JB: You said that these mass expulsions would be illegal. If that’s the case, how can Kenya go ahead and do this? And what can be done on an international legal level to stop it?

GS: Yes, good question! Regrettably countries all over the world are constantly shredding international law. You just have to look at what’s happening in Iraq, Syria, Afghanistan and Yemen, where civilians are being bombed from the skies arbitrarily and indiscriminately in massive numbers, including with US and European military support. So Kenya would not be alone in engaging in massive violations of international human rights and in this case refugee law.

What can be done about it is a difficult question. There is no international refugee law court that could police these kinds of breaches. Kenya would be condemned, widely condemned globally if it were to engage in mass deportation of Somali refugees. That might cost it some political capital, but ultimately it’s probably making a calculation that if it goes ahead with this, the votes that Kenyan politicians are likely to win in next year’s general election outweigh the cost of international condemnation.

Dadaab

Marcus Bleasdale / Human Rights Watch

JB: You were describing earlier how tough life is in these camps, which date back to the early 1990s and which I guess means that for many people it’s become permanent home, but these expulsions, if the Kenyan government were to go ahead with it, would make life even worse than it already is?

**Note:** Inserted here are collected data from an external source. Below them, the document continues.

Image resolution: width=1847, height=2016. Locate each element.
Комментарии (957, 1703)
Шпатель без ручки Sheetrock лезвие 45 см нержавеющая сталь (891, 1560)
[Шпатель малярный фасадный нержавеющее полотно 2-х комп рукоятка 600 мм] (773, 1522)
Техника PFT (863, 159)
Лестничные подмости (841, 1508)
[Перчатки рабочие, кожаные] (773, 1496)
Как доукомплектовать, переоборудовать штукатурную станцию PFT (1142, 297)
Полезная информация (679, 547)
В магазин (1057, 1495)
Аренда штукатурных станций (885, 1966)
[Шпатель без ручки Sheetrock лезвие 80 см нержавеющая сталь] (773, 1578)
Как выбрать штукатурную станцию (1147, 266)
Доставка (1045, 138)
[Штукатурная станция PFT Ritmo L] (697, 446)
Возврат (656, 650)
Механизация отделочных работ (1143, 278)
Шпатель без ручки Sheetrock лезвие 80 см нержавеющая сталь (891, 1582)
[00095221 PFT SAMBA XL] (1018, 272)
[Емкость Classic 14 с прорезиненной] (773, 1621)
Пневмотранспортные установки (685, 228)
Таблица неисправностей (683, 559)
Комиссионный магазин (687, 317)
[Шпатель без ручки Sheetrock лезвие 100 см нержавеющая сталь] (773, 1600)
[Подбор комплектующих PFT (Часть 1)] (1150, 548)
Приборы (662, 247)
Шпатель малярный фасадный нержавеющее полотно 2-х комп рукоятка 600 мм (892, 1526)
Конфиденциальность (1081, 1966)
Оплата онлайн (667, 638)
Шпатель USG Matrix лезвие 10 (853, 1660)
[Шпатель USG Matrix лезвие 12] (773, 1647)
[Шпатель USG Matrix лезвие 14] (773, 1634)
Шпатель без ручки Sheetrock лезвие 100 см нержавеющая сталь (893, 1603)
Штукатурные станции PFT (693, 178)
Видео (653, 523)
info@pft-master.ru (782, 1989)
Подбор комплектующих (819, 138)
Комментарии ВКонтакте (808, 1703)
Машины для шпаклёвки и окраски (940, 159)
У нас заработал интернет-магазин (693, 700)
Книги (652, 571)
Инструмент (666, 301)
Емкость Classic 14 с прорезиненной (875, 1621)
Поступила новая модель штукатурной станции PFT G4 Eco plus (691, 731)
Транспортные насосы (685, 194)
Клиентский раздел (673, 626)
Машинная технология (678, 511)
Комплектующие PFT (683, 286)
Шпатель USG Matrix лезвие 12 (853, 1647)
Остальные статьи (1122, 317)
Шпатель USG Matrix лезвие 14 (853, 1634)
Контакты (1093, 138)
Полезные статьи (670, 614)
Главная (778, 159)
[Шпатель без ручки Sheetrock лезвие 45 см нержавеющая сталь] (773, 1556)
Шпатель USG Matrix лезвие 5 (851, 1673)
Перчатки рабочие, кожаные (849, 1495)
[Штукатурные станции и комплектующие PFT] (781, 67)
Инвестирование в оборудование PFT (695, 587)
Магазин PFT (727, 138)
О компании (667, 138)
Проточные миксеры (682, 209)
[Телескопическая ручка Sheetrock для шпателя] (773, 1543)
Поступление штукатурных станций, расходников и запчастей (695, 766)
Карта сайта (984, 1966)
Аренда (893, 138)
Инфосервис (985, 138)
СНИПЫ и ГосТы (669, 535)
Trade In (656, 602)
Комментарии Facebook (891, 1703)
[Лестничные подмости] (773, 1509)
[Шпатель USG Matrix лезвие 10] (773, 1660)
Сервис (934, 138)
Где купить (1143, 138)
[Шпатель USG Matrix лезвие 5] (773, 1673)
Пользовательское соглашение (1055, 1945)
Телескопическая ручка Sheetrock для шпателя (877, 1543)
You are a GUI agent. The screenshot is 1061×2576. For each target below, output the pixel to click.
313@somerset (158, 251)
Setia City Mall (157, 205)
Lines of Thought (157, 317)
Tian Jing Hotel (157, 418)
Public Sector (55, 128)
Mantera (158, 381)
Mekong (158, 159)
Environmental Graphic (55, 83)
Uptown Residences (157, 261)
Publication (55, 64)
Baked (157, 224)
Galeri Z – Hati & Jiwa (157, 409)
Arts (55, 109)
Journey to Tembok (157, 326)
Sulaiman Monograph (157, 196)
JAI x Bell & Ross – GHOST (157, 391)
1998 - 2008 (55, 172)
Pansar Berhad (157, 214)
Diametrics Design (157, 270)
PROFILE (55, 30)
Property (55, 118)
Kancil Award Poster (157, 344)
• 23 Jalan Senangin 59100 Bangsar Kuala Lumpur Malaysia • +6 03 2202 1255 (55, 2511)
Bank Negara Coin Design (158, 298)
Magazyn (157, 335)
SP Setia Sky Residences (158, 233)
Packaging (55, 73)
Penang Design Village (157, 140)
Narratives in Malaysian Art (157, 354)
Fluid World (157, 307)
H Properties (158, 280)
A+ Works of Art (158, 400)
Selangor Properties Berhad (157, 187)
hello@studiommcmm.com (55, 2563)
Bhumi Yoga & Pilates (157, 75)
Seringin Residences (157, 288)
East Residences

GS: There’s no question that life inside Somalia for these people would be a lot worse than the tough conditions in Kenya. We’ve documented the lives that displaced Somalis live in horrendous camp conditions around Mogadishu for example. There the authorities in fact have been forcibly evicting tens of thousands of women and children in recent years. So people with nowhere to go, fleeing conflict in their villages in Somalia, end up in these displaced people’s camps around the capital Mogadishu, and are then forced by the government out of those camps, end up living under trees and out in the open with no assistance whatsoever. We’ve documented widespread rape of Somali women in these displacement camps in Somalia. We’ve documented really horrendous situations in which militia charge displaced civilians rent for sitting under a tree, so that they can be in the shade and not out in the open sunshine – as you can imagine, the sun is pretty punishing in Somalia. So the conditions in the camps in Kenya, bad though they are, are pretty good compared to the horrendous conditions in Somalia.

JB: And what’s the Somali government saying about all of this?

The Somali government has called on Kenya to change these plans, to rescind them. It says forcing Somalis back into Somalia at this stage would be not only an international legal breach but would also be a horrendous moral abrogation on the part of the Kenyan authorities, and of course they’re right.

Dadaab

Marcus Bleasdale / Human Rights Watch

JB: So, given the potential dire consequences of this and illegality of this, the Kenyan government is arguing security but do people think there could be other motivations behind this?

GS: Yes. We think there are probably two main motivations. Firstly, next year there are elections in Kenya, and politicians know that demonising refugees is a good vote winner. And they’re not the only ones: it happens in the United States, it happens in Europe, it happens in South East Asia, it happens all over the world, and we’ve seen before in Kenya. And secondly the World Humanitarian Summit is taking place in Istanbul in 10 days’ time. States will be positioning themselves ahead of calls for funds they will make to donors. So it’s possible that they’re going to use this as a way to pressure the Europe Union and other states to give Kenya more money for these camps.